老板見她鬱鬱寡歡,為調節氣氛道:“哎,你看那邊那個男的,我頭次見他來,說不定也在等網友。”
韓簫音把最後一塊臭豆腐塞進嘴裏,順著他指的方向一看:“我去!”
她忙跑過去:“季冉,你都來啦?你沒看見我?”
韓簫音在來的路上故意放慢了速度,晃晃悠悠的,無奈距離太短,還是提前半個小時到了,一心想著季冉不會來這麽早呢。
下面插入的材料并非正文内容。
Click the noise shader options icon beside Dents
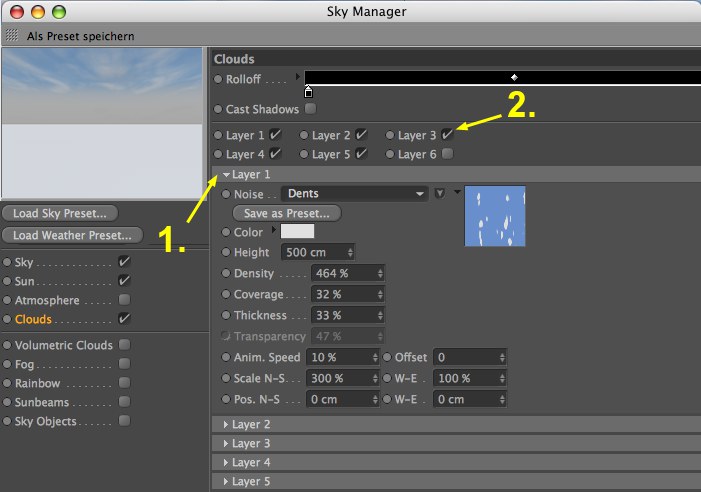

“是啊。”他臉漲得通紅,拘謹的像個大男生,不僅穿了西裝,還打了領帶,頭發上一抹亮油。
從前沒仔細注意過他,今日一見,他長得,嗯,七分帥氣中夾著三分秀氣。韓簫音粗魯地脫掉外套,帥氣的男人欣賞欣賞即行了,見一個犯一次花癡的話,作為閱人無數的律師,還真犯不過來。
況且她韓簫音不是這類人。
“好久不見。”季冉道。
“好久不見。”韓簫音附和道,心裏念著也沒有很久吧,個把月前在便利店裏還碰到過。
“你想吃點什麽?”他的臉更紅了。
“隨便吧。”
“點一份咕咾肉吧,你愛吃。”
“我愛吃?”韓簫音都不知道自己愛吃:“你怎麽知道的?”
“上高中時,你經常在食堂裏打這份菜。”
“是嗎。”韓簫音差不多忘記中學食堂長什麽樣了。
“嗯,隻要食堂裏有咕咾肉,你都會點的。”
“哦。”韓簫音用玩手機來掩飾異樣的感覺。
“那,吃咕咾肉嗎?”
“可以啊。”
季冉羞澀地在菜單上打了個鉤,又選了幾樣菜,推到韓簫音麵前:“你看行嗎?”
“行,這家店我常來,吃什麽都行。”
“吃膩了吧?不好意思,我看這家店離你家比較近,網上評價也挺好的,天這麽冷,我的車正好送去修了,所以”
他倒真貼心呢,做足了功課。
韓簫音莫名地後悔沒化點妝,至少抹些遮瑕膏,塗個口紅。為什麽小鹿亂撞,是看上去惹人喜愛,實則在感情中如同白癡的韓律師,第一次遇到說著不動聽,卻動人的話的男生。
他像一縷春風,讓她如沐春風。
“你想喝點什麽?”
“喝酒可以嗎?”
季冉半秒沒遲疑:“沒問題。”
“先來兩瓶啤酒吧。”
“嗯好。”
服務生拿走了菜單。
“你和老板認識?”季冉小心翼翼地問。
“啊?是啊,我們是發小。”
“那那”
“他不是我男朋友。”
季冉把頭垂到胸膛裏,他在憋笑。
“你笑什麽?”
“我也沒有女朋友。”
“我沒說我沒有男朋友。”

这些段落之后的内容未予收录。